Bruxelles. Les Etats-Unis ont fait part a la Belgique de leur preoccupation sur la loi de "competence universelle", legislation unique au monde dont la portee a ete limitee avant l'ete par la Cour d'appel de Bruxelles mais a laquelle le Senat belge veut redonner toute sa portee,

Le ministre de la Justice americain, John Aschcroft, a exprime "la preoccupation du gouvernement americain sur le debat en cours au Senat" lors d'entretiens avec son homologue belge Marc Verwilghen le 6 janvier, selon la Libre Belgique.

Adoptee en 1993, la loi de "competence universelle" permet en principe aux tribunaux belges de juger des crimes de guerre, de genocide et contre l'humanite quelle que soit la nationalite des auteurs presumes, celle des victimes et quel que soit le lieu ou ils ont ete commis.
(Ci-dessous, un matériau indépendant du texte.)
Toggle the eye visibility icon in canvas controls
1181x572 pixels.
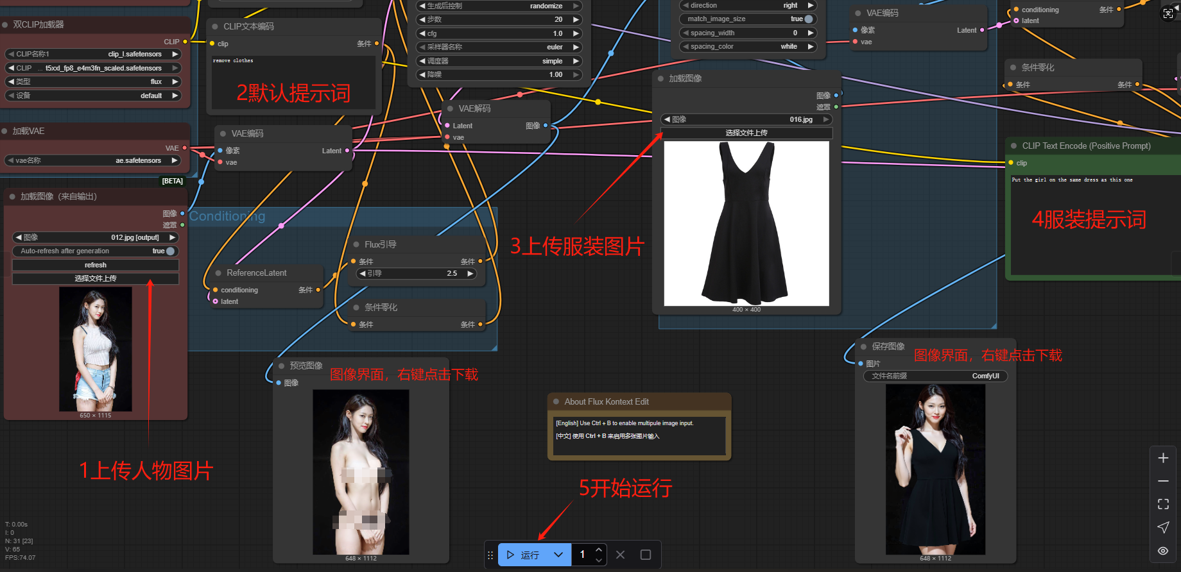pyautogui.click(x=1163, y=551)
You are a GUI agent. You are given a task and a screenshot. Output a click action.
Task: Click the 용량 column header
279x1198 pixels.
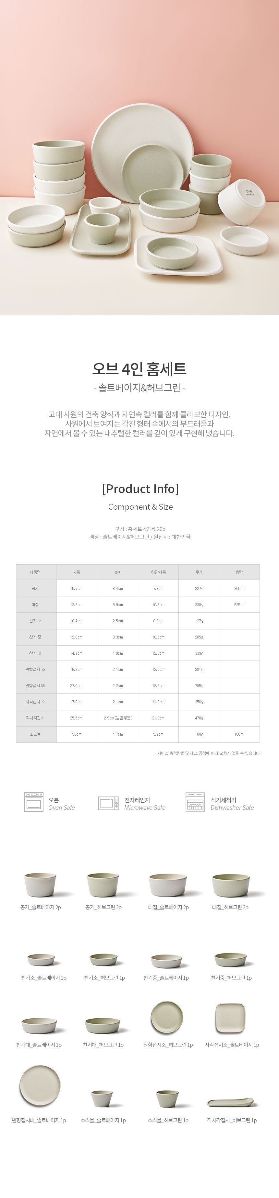[239, 572]
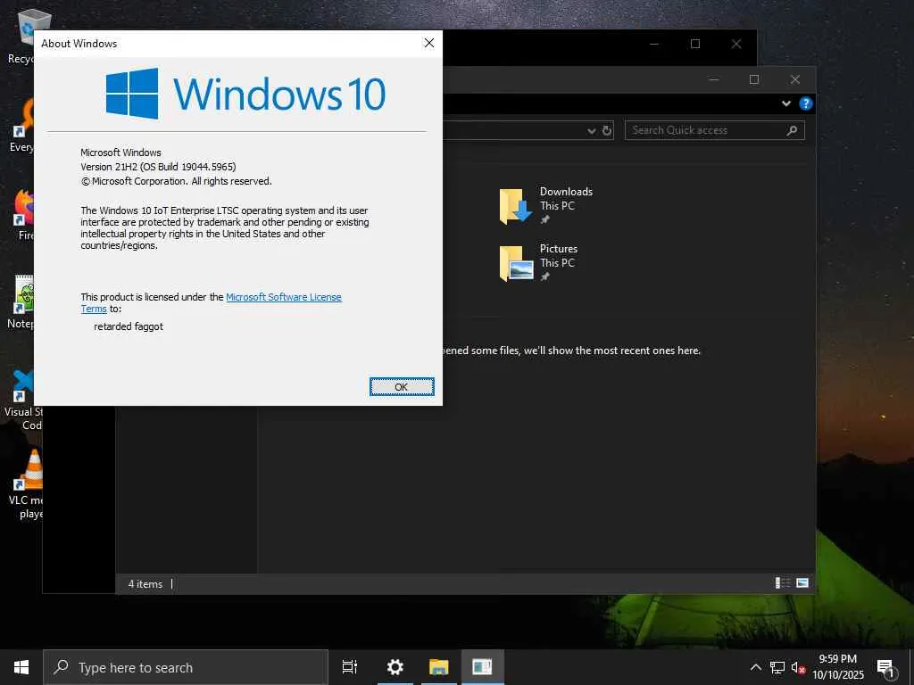
Task: Open File Explorer help icon
Action: pos(806,103)
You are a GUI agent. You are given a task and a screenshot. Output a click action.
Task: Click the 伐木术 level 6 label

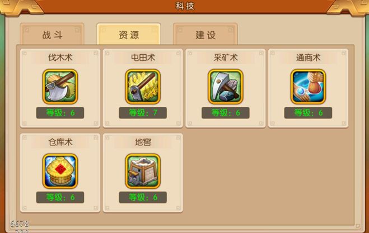(x=60, y=113)
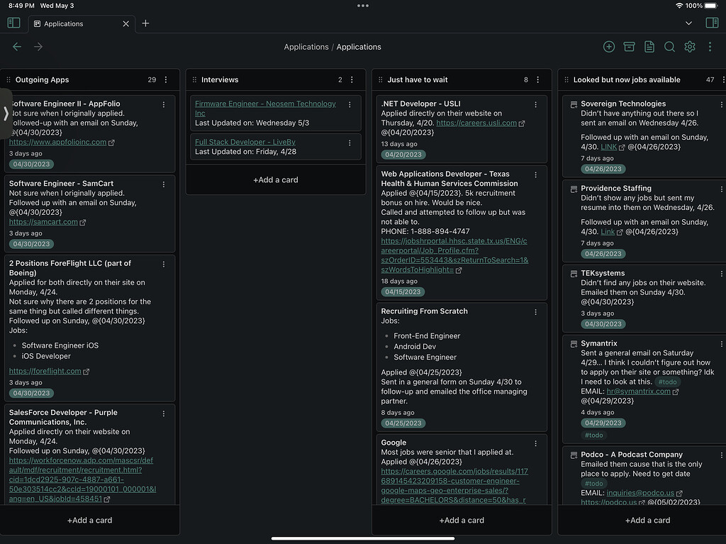
Task: Open the archived cards icon
Action: click(x=629, y=46)
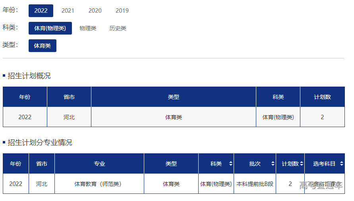Pick the 2019 year option

(122, 11)
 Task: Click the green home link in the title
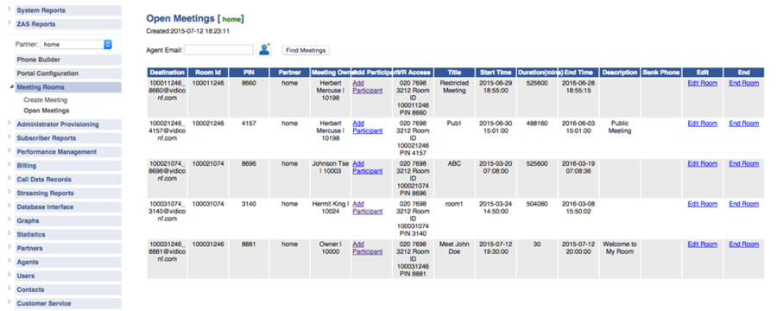click(231, 19)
Dans deux jugements separes en avril et juin --concernant l'ancien ministre des Affaires etrangeres de la Republique democratique du Congo, Abdoulaye Yerodia, et le Premier ministre israelien, Ariel Sharon, ministre de la Defense de l'Etat hebreu a l'epoque des massacres de Sabra et Chatila au Liban en 1982-- la cour d'appel de Bruxelles avait estime que la loi ne pouvait s'appliquer que lorsque "l'inculpe est trouve en Belgique". Les Etats-Unis craignent que la loi, si elle est retablie dans toute sa plenitude, comme le prevoit un texte depose par un groupe de senateurs, permette de poursuivre des citoyens americains, notamment des militaires ou des personnalites politiques, selon le journal.

Cette intervention americaine a declenche la colere d'un conseiller du ministre belge , cite sous couvert d'anonymat par le journal: "Il s'agit clairement d'une ingerence dans les affaires interieures belges: le genre de pratique d'un ex-Etat colonial envers une republique bananiere."

Le gouvernement belge a indique soutenir le projet de loi retablissant la plenitude de la "competence universelle", ainsi qu'un deuxieme texte visant a rendre plus severes les criteres d'admissibilite pour les plaintes a venir.

Il prevoit notamment la reconnaissance de la primaute de la nouvelle Cour penale internationale (CPI) pour les faits commis dans des pays qui y ont adhere et admet que les dirigeants de pays en activite beneficient d'une immunite liee a leur fonction.

Enfin, les victimes qui ne sont pas belges ou qui ne resident pas en Belgique depuis au moins un an n'auraient plus le droit d'invoquer cette loi.

Washington est egalement un adversaire resolu de la CPI, dont il n'a pas ratifie le traite, y voyant l'ebauche d'une justice supranationale potentiellement hostile envers ses ressortissants et ses militaires servant a l'etranger.